"As I was saying," Miss Lambkin continued, "that Doctor Sanderson had better be looking out if he wants Sally Ladue. Maybe he don't, but I notice that Eugene Spencer's fluttering around her again and Everett's doing more'n flutter.
"It seems queer to think of Everett as anything but what he has been for some years. He isn't much in favor with some of the older men. I heard that Cap'n Forsyth said that he wouldn't trust him with a slush-bucket. And that pup of a brother of Sally's is copying after Everett as well as he can. He's going to college in a couple of weeks and there's no telling what he'll be up to there. I'm glad I don't have the running of him. Everett's no pattern to cut my goods to."

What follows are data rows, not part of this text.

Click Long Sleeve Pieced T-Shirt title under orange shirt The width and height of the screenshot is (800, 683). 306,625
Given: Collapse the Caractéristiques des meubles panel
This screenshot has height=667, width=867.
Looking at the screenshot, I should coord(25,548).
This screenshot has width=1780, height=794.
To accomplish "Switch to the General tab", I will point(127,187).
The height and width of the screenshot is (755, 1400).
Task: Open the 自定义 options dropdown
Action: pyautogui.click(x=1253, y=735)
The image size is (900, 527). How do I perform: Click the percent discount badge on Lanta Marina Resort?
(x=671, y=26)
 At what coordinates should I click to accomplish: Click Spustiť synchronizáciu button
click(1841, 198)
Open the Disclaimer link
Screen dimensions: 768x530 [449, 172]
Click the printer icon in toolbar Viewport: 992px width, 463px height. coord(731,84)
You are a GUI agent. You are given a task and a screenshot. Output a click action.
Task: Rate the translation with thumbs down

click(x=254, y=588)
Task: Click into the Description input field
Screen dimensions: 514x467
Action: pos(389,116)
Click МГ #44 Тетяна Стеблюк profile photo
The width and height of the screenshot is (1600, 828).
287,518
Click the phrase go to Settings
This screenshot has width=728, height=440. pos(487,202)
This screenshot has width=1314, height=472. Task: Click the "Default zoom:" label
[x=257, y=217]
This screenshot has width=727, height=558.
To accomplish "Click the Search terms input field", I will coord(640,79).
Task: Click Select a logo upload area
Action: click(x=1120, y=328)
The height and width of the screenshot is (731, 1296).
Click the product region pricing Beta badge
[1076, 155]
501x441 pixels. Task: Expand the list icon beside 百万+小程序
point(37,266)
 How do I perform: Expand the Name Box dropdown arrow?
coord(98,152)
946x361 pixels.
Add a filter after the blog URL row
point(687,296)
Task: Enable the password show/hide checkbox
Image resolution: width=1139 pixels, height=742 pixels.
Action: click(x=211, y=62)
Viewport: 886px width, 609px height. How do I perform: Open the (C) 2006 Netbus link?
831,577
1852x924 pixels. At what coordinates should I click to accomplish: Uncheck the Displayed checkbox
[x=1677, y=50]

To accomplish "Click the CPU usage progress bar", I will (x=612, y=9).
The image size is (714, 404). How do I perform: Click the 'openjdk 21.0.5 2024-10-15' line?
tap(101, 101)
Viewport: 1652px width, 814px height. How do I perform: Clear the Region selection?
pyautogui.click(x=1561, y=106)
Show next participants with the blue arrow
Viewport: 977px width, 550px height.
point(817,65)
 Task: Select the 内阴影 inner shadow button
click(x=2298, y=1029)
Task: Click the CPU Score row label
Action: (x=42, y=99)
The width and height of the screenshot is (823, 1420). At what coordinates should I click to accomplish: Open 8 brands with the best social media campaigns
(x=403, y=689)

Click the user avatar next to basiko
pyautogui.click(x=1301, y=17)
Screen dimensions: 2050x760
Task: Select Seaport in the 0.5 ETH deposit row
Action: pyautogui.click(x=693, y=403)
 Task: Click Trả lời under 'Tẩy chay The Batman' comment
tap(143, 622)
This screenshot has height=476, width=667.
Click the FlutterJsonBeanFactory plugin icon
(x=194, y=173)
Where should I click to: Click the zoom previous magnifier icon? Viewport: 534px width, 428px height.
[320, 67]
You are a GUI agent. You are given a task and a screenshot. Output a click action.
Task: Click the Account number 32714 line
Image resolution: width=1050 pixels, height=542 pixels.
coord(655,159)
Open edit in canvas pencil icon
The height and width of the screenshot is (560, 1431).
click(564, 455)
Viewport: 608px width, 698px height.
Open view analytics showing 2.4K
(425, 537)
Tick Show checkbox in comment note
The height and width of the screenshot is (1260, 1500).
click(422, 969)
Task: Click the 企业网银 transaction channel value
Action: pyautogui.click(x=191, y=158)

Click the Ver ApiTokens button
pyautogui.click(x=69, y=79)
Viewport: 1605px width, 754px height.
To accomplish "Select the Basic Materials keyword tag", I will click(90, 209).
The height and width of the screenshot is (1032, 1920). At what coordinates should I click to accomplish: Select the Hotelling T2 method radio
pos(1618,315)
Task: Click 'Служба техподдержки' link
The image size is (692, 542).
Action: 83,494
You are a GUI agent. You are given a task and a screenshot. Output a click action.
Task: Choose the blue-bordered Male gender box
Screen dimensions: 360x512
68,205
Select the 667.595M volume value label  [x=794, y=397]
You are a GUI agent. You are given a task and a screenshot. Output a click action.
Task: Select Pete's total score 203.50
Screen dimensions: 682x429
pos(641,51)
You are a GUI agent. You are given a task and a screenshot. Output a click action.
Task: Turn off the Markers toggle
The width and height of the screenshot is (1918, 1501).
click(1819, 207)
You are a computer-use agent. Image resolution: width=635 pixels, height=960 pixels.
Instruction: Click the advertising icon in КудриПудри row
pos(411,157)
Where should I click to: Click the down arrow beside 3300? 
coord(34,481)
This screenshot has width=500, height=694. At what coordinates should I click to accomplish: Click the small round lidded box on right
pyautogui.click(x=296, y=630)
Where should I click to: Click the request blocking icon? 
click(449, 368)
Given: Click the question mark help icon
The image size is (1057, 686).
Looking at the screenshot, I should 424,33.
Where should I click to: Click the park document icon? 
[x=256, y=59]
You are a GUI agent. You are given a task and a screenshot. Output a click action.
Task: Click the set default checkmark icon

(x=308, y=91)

"No," agreed Mrs. Upjohn soberly. "I can't think what has come over Sally. I never thought she would be dazzled, though I won't deny that Everett can be attractive."
"Come to that," snapped Miss Lambkin, "Everett's handsome and rich and, as you say, he knows how to be attractive. Anyway, there's a plenty that would be only too glad to have a chance at him. Now, if you were of a suitable age, Alicia, you'd snap him up quick enough if you had the chance, and you know it."
Mrs. Upjohn only murmured an unintelligible protest, but her color rose. She would have snapped him up, and she knew it. Letty Lambkin was really getting to be unbearable.
CHAPTER X[ToC]
Charlie Ladue was a bright boy and a handsome boy, and he had good enough manners. His attempts at seeming bored and uninterested only amused certain intelligent persons in Cambridge, to whom he had introductions, and attracted them. He was very young and rather distinguished looking and these were the hallmarks of youth; of youth which wishes to be thought of an experience prehistoric; of youth which dreads nothing else so much as to appear young. He would get over these faults quickly; and these intelligent persons laughed quietly to themselves and continued to ask him to their houses—for a time. But the faults rather grew upon him than lessened, so that he became a nuisance and seemed likely to become worse, and they quietly dropped him, before he was half through his freshman year.